Aug. 13, 2020
Contact: Angelica Luna-Kaufman
Harris County Judges Work to Make Legal Aid Available for Those in Housing Court
Judge Eric Wiliam Carter and colleagues help bring pro bono assistance into the eviction process
Harris County Justice of the Peace Eric William Carter expects to see a surge of eviction cases in his court during the upcoming months. Pandemic-related work stoppages have led to an increase in the number of unemployed and under-employed in Harris County. As a result of lost income, many families cannot afford to pay their rent.
“COVID-19 has created a dire situation for both tenants and landlords,” says Carter. “I anticipate we’ll see a dramatic uptick in cases.”
In Texas, the state provides attorneys for criminal cases but not for civil cases, like evictions, and Carter says many litigants represent themselves in housing court.
Recently, however, the option of having legal representation has become more available for those who otherwise could not afford it. Carter has partnered with his fellow Harris County judges, as well as the South Texas College of Law Houston, to help bring pro bono — no cost — assistance into the eviction process.

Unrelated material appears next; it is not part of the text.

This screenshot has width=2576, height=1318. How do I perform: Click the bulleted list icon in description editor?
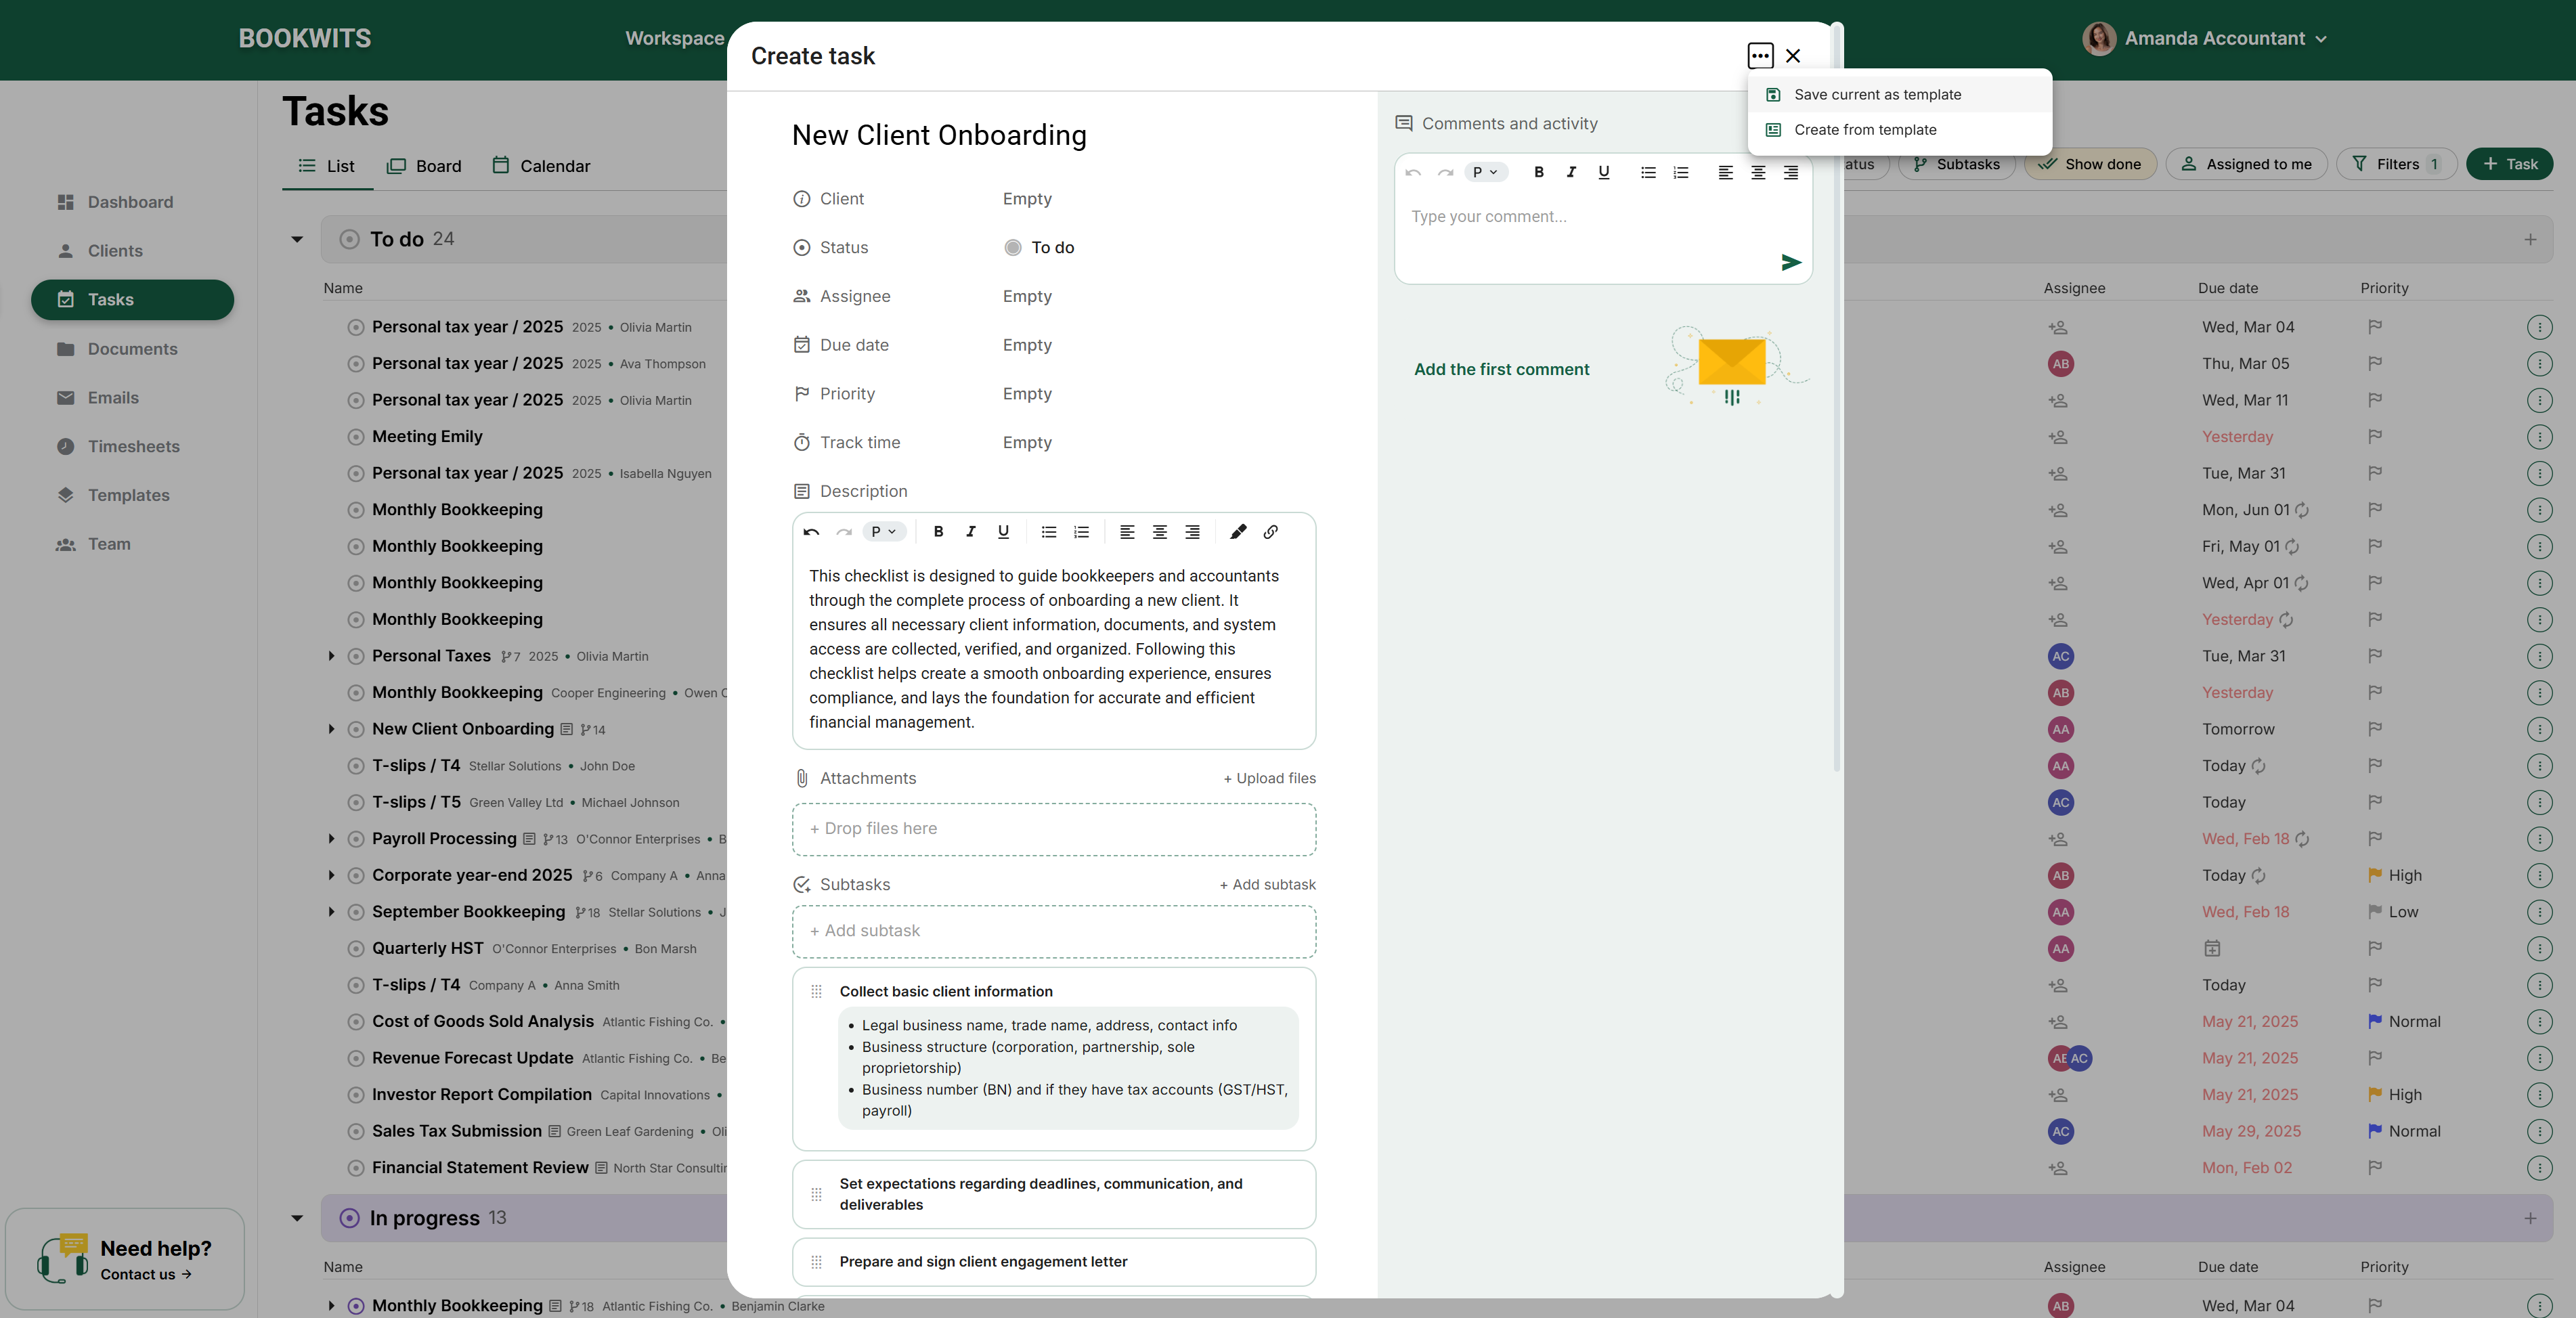(x=1048, y=532)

“This joint effort between my colleagues and me, as well as STCL, directly serves many in need of no-cost legal representation during these challenging times,” said Carter.
The project emerged from an ad hoc effort by South Texas College of Law Houston.
“Before COVID, STCL representatives were going to the Civil Courts every week, setting up a table outside the courthouse and offering assistance to those who needed it,” Carter said. “Now, the focus has moved from the Civil Courts at Law to the Justice Courts, where the bulk of the housing cases are being seen.”
“As judges, our role in a trial is defined and constricted by statute. But one way we can help in this crisis is to educate individuals trying to navigate the eviction process about the resources that are available to them,” he said.
“The work being done by Judge Carter and the other Harris County judges demonstrates the importance of voting in local elections,” says Lillie Schechter, Harris County Democratic Party Chair.
“More than 90 percent of elected positions are at the local level,” Schechter said. “Often these races appear at the bottom of a very long ballot, and because of recent election-law changes in Texas, voters can no longer vote a straight Democratic ticket.”
“Democrats must complete their ballots from start to finish, selecting every candidate with a Democrat next to their name,” said Schechter. “These down-ballot races are key because the officials elected will influence how equitable life in the region will be.”
“Democratic elected officials like Judge Carter demonstrate that you can uphold the law impartially, while demonstrating patience and compassion,” she said.